Crônicas das ruas de São Paulo - O motorista do uber
Crônicas das ruas de São Paulo
O motorista de uber
Sexta-feira (dia quatro de novembro do ano de dois mil e vinte e dois) me submeti a vários procedimentos médicos. Cheguei à Clínica antes das sete horas da manhã e saí às quinze horas da tarde. Estava exausto, cansado pelos procedimentos e por ter que compartilhar o ambiente da clínica com outras pessoas que batalham pela sua saúde e pela vida, como é o meu caso. Saí aliviado por algumas notícias e preocupado por algumas alertas, que parecem não serem muito sérias, mas sei que alerta em relação à saúde é sempre muito preocupante.
Chamei o uber. Aparece em um carro confortável um motorista muito bonito. É sempre bom viajar tendo como motorista um homem muito belo. Não sei explicar por que ocorre essa sensação. Cumprimentei-o, sentei-me no banco detrás, perguntei se o destino conferia com o que havia solicitado e, como estava com muito cansaço, me silenciei. O motorista imediatamente pediu-me desculpas por não haver estacionado mais próximo a mim, pelo motivo de haver, em frente à clínica, uma ciclovia. Desculpou-se mais por ver que ando com o auxílio de uma bengala.
Depois disso o rapaz começou a conversar. Eu estava mais com vontade de ficar quieto, porém, senti que sua conversa era muito agradável e por demais diferente de seus colegas de aplicativo. Em meio ao nosso diálogo, inesperada e surpreendentemente fez-me uma pergunta:
- Para o senhor, o que é a felicidade?

[Registros armazenados]
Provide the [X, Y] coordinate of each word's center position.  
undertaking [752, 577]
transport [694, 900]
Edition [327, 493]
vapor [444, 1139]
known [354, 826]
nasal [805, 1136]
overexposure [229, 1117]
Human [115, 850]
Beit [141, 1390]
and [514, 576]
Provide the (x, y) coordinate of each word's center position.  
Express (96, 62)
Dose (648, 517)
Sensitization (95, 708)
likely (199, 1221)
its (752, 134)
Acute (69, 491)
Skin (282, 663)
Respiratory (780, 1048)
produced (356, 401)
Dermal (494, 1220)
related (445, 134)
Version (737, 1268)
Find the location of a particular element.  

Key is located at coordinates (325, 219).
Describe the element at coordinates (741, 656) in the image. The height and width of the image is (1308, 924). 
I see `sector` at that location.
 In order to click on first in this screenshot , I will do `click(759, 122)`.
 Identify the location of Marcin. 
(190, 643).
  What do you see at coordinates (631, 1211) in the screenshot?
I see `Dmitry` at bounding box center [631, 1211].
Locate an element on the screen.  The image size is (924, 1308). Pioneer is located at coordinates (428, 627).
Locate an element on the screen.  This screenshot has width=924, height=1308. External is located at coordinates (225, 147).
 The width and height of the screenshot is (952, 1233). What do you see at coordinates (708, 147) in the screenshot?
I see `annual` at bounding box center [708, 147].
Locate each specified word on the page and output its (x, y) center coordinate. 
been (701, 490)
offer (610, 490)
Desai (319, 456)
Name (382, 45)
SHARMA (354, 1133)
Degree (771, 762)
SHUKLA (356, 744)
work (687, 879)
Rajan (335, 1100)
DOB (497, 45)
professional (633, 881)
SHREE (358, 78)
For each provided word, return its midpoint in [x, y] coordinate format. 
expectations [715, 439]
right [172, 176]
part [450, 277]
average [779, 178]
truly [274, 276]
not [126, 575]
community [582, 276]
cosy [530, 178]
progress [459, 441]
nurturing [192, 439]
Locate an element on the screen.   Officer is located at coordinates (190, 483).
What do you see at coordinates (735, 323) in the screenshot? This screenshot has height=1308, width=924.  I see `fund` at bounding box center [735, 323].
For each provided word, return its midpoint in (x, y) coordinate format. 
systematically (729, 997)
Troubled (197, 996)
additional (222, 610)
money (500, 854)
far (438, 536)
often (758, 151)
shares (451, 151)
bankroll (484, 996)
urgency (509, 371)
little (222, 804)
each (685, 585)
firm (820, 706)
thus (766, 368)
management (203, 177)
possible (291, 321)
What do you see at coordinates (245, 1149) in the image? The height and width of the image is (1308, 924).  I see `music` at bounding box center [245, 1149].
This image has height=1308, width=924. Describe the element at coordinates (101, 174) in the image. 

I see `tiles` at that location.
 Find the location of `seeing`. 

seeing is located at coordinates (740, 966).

— O QUE FAZER —
Na crônica sobre o motorista de uber, que motivo o motorista deu para não ter estacionado mais perto da clínica?

— RESPOSTA FINAL —
Havia uma ciclovia em frente à clínica.